Only when you have a clear understanding of what needs to be communicated to that persona during each life cycle stage can you can begin to strategize how to best engage them. For me, that's the fun part.

Let's take this a step further. During the onboarding stage, one of your touchpoints is a welcome message to your new customers to express enthusiasm and optimism for a successful partnership.

With your customer persona work mapped to the customer lifecycle, you know that both a decision maker and administrator can play a role during onboarding, yet how you engage and what you communicate to those personas is likely to differ significantly.

The welcome message to the decision maker may want to emphasize the trust built during the buying and consideration stage. You know that your decision maker is very likely to be at an executive level and not directly involved in the implementation of the product or solution – in that case, a personal letter from the VP of sales or general manager is an appropriate tactic.

On the other hand, your administrator persona is going to play a critical role during implementation and throughout onboarding, so you need to set expectations with an overview of the project timeline. You might also want to provide resources to get the project team ready, or present a checklist of things to do in advance of that first project kickoff meeting.

Putting the persona first

Embedding customer personas into your customer lifecycle is how you go from good to great. It's one thing to understand the touchpoints throughout the journey, but knowing which personas fit into each stage along the lifecycle, what you need to communicate to them, and the optimal way to deliver that message is how you become great. Taking it to that level of detail ensures that you are sending the right message to the right person at the right time and in the right way.

It’s time to focus on how to engage your personas. The more you know about your personas and what makes them tick, the more capable you are of delivering a great experience. You'll be able to elevate the moments that matter and the milestones that mean something to them.

Knowing what matters to your personas and how they prefer to be engaged is critical as it helps determine the elements and tactics for your customer programs. It also helps you decide where to allocate budget and resources. The how can be a fun process too, where new ideas are explored, and new ways to present information are brainstormed.

Remember: it's not just about your product or service. When you prioritize personas in your customer marketing engagement, planning, and strategy, you become better positioned to celebrate the significant but elusive key moments that delight your customers.

Maybe you’re recognizing an obscure holiday that only that persona knows about, perhaps you’re sending best wishes for an event specific to that persona, or you might just be sending your thanks and appreciation during a busy time of year. However you choose to do it, you can make a difference and become memorable.

Here are five more ways you can prioritize persona marketing:

  1. Identify the intended persona before you plan, strategize, or design a program, campaign, or event.
  2. Add persona as a field to your content briefs.
  3. Design content and craft communications with a specific persona in mind.
  4. Partner with other customer-facing teams to develop a communication strategy centered on the persona.
  5. Work with your operations team to embed personas as a field in your customer database. This makes creating segmented lists infinitely easier.

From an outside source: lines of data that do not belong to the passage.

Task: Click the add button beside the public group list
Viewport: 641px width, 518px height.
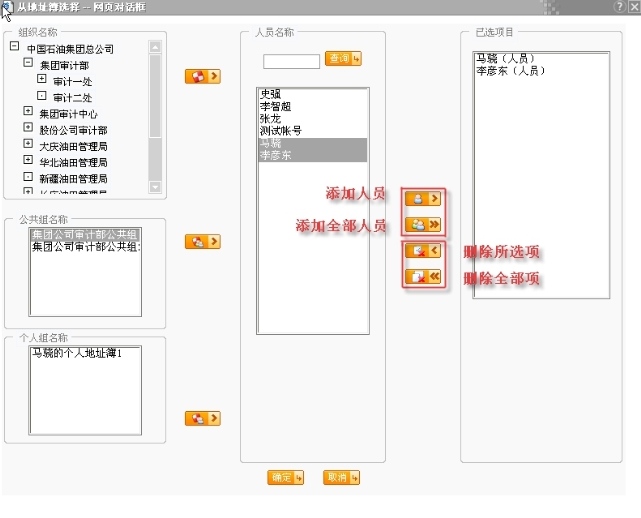Action: coord(203,242)
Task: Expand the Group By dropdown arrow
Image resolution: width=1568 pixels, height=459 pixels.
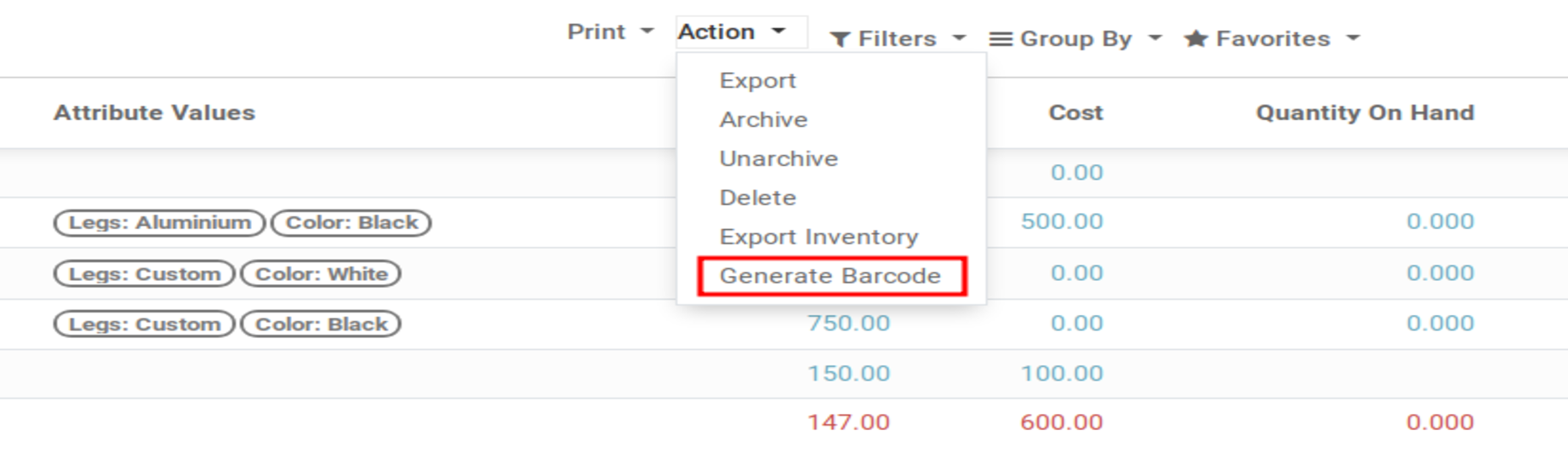Action: [1155, 38]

Keep your personas current

All your hard work shouldn't be left to sit on a shelf and get dusty. You want to keep your personas current with continuous research and interviews, and you can do this by creating a goal to conduct a certain number of interviews, possibly even making it a quarterly goal.

Then you're going to want to validate your hypotheses to ensure you're hitting the mark with each persona. For example, does one form of communication perform better than another? Do you receive higher response rates during a certain time of year, day, or week?

Be sure to update your research and documentation routinely so that your personas stay relevant and current. And finally, good luck on your persona journey!